Ce chiffre brut appelle toutefois une première remarque: la France compte 3,4 millions d’entreprises. En admettant l’hypothèse (fausse) que les 36.600 accords de 2015 soient le fait de 36.600 entreprises différentes (évaluation injuste, puisque beaucoup d’entreprises signent plusieurs accords la même année), il reste encore 3.363.400 entreprises qui n’ont pas signé d’accords. En l’état, environ 1% des entreprises négocie des accords… Ce qui peut être présenté d’une autre façon: dans 99% des entreprises, aucun accord n’est signé. 

Combien de textes discutés en entreprise

Plus problématique encore, la proportion de textes discutés par rapport aux textes signés soulève des questions. Ainsi, selon le ministère du Travail, la répartition des textes selon leur mode de conclusion est la suivante: 

 

Sur 61.000 textes discutés, selon 36.600 donnent lieu à une négociation avec les représentants du personnel. 15% des textes sont adoptés par référendum et 25% par décision unilatérale de l’employeur. 

Si la négociation collective reste un mode majoritaire d’adoption des textes en entreprises, elle est fortement concurrencée par la décision unilatérale de l’employeur. Voilà qui témoigne de la difficulté du dialogue social en entreprise et qui tempère fortement les leit-motiv naïfs sur le sujet. 

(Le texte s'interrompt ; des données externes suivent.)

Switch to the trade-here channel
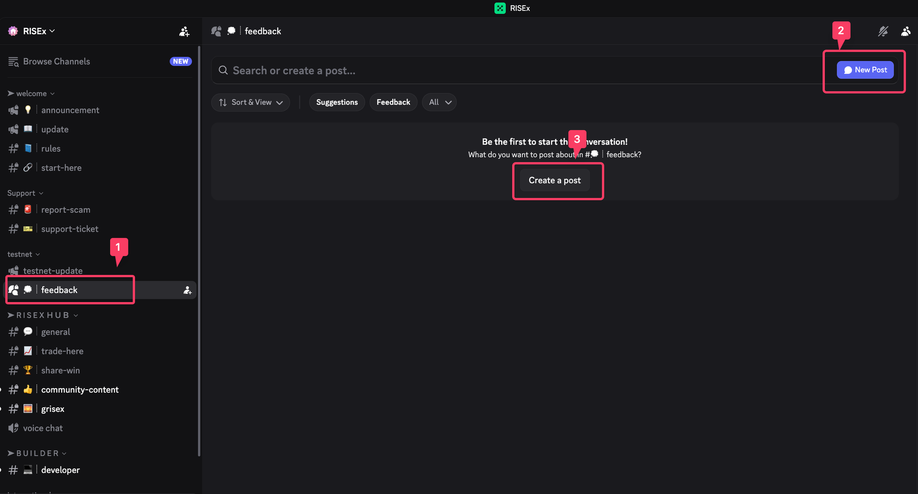The width and height of the screenshot is (918, 494). (x=62, y=351)
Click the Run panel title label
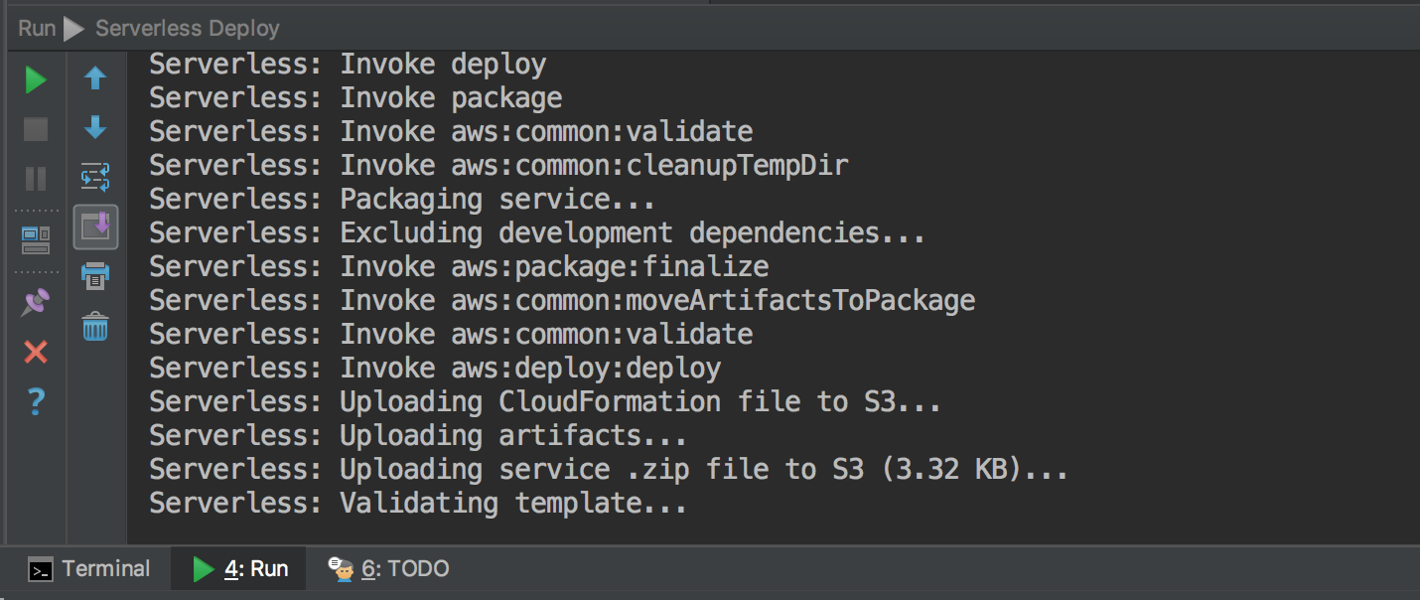This screenshot has width=1420, height=600. [x=37, y=29]
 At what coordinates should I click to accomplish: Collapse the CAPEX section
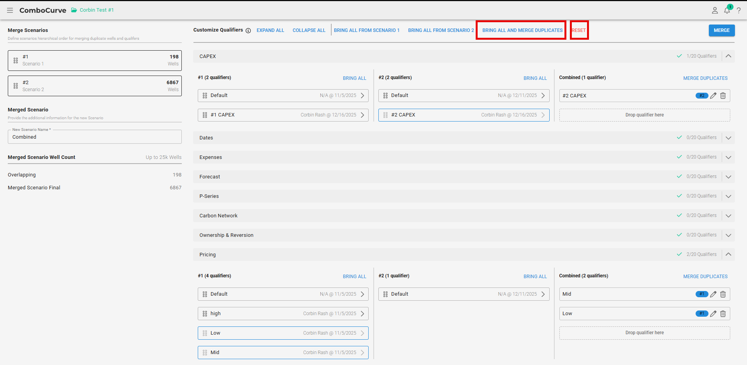tap(728, 56)
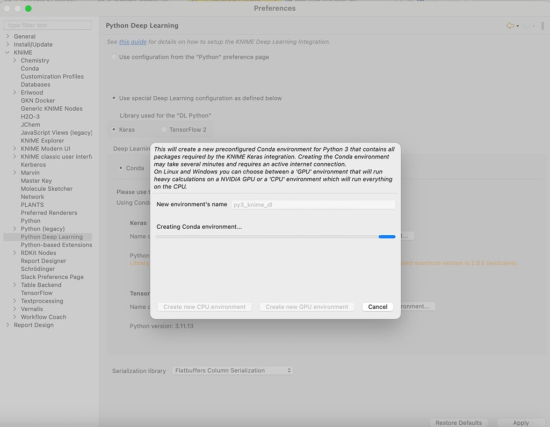Cancel the Conda environment creation

378,307
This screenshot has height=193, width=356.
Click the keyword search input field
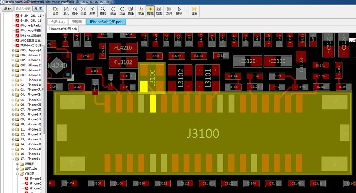point(23,9)
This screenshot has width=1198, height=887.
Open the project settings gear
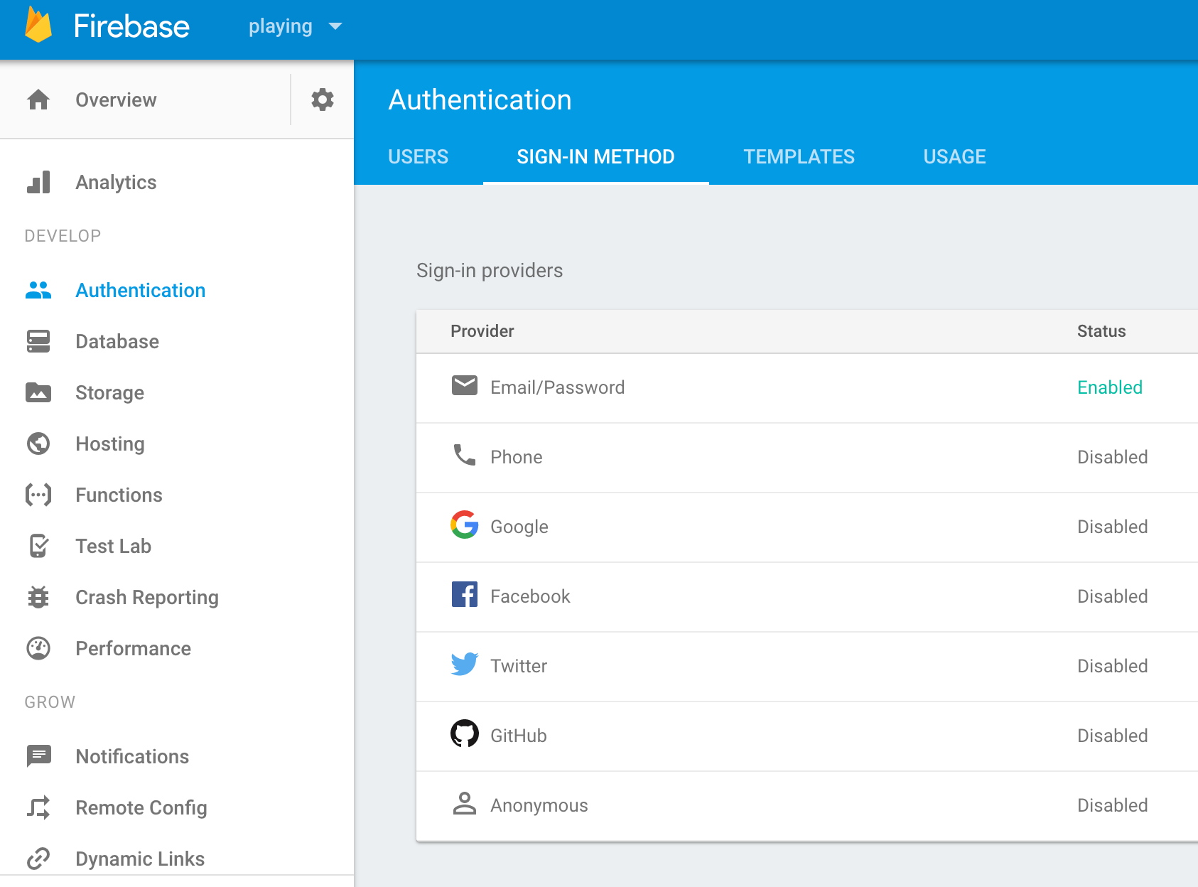point(323,100)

Pourquoi les entreprises négocient si peu

Une question se pose, bien entendu, dans ce dossier: pourquoi 99% des entreprises ne négocient-elles pas d’accord? 

La raison principale ne tient pas à un désintérêt des entreprises pour le sujet, mais à une interdiction légale: 3,3 millions d’entreprises, comme l’indique l’INSEE pour 2015, comptent moins de 10 salariés et n’ont donc pas le droit de négocier d’accord collectif. Cette faculté est réservée aux entreprises de plus de 10 salariés. 

 

Autrement dit, seules 100.000 entreprises en France disposent de la faculté juridique de mener des négociations collectives. 

Remettre la loi Travail en perspective

Ce petit rappel permet donc de souligner que les débats sur l’inversion de la hiérarchie des normes, qui ont dominé la loi Travail, ne concernent que 3% environ des entreprises françaises. Les autres sont exclues du sujet. 

Comment résoudre de problème?

Cette situation est-elle inéluctable? 

Non, bien sûr, car il ne tient qu’au législateur d’autoriser la négociation collective dans les très petites entreprises, notamment en autorisant la généralisation du mandatement. Cette technique permet un salarié de bénéficier d’une protection syndicale proportionnée à la négociation, sans obligation de se syndiquer. 

Pour y parvenir, il faut toutefois que le législateur réforme les conditions du mandatement, réservées aujourd’hui aux entreprises disposant d’une section syndicale. 

Moyennant cette adaptation légale, la négociation collective pourrait concerner toutes les entreprises françaises.